Very rarely do I feel the urge to write about my own life or in general write fiction but, occasionally you read novels like Perfection and immediately are reminded of the wonderful miracles of literature. When I read Perfection it spoke to me as an immigrant who lived in Europe for the past 10 years. And also being a programmer all of those years. I loved how comfortable Vincenzo Latronico is in mixing up technical jargon of programmers, designers, marketers with existential observations on life and modern work.
The book has the quality of a fable, everything is drawn in light, blurry strokes like an Impressionist painting, yet you know exactly what’s being hinted at. The writing has a beautiful sustained clarity that refuses to go in too close or to detach too far from its central characters: Tom and Anna. This precisely calculated distance feels like a dolly shot, the camera coldly and calmly tracking their lives. Where they live, what they eat, where they hang out and party, where and how they are intimate with each other. And ultimately how they try to be intimate with the world, their community. The camera only occasionally tells us how they feel, and the impact is greater for it.
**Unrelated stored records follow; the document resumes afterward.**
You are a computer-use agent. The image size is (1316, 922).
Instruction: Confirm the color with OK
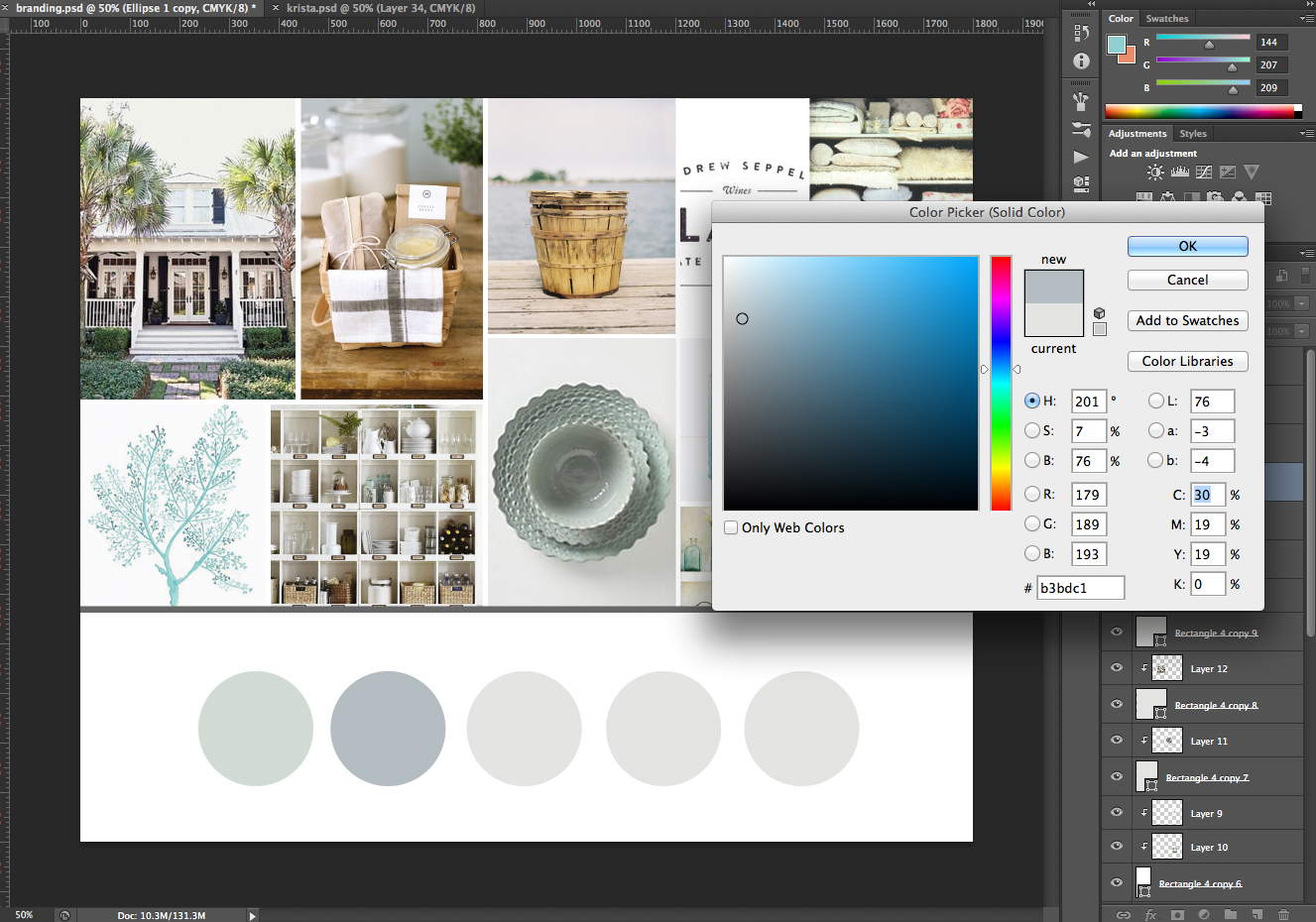[1187, 246]
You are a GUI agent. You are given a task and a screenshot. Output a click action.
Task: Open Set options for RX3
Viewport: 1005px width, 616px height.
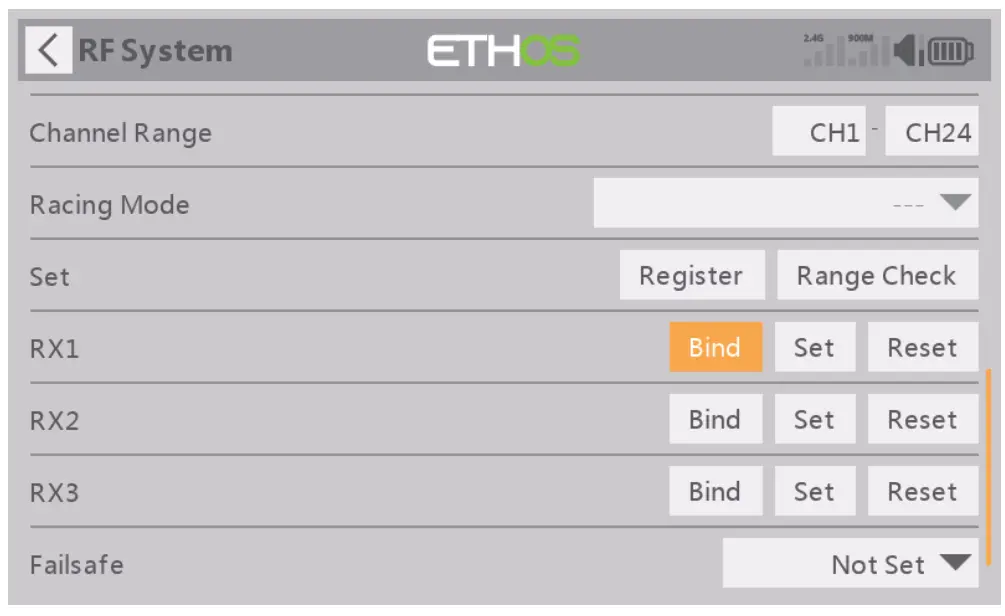click(814, 492)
Tom, Anna, and Berlin are the only named and specified characters; everything else is alluded to with a kind of quasi-indifference — as if to say, the specifics don’t matter here, these are the true elements of this novel. We follow the couple as they live through the city—transformed by it and watching it transform into something barely recognizable. Through it all we see them in search of something, something they can barely name or describe.
I think the book captures very well the alienation of living abroad. Of being in a country that’s not yours no matter how you try to fit in. His description of German bureaucracy is Kafkaesque in the best sense. But more existentially it illustrates what it means to be uprooted, watching friends move back to their home countries. Anna and Tom constantly compare their lives to those of childhood friends who stayed — friends whose lives, from a distance, seem richer and more meaningful.
It’s also startling how precisely and poetically he portrays this double life — one online, one real — and how meticulously the couple curates and presents everything, with the devotion of a religious order. The emptiness of it all is its perfection. Eventually life starts to feel boring and disappointing for not living up to its sister version in the cloud.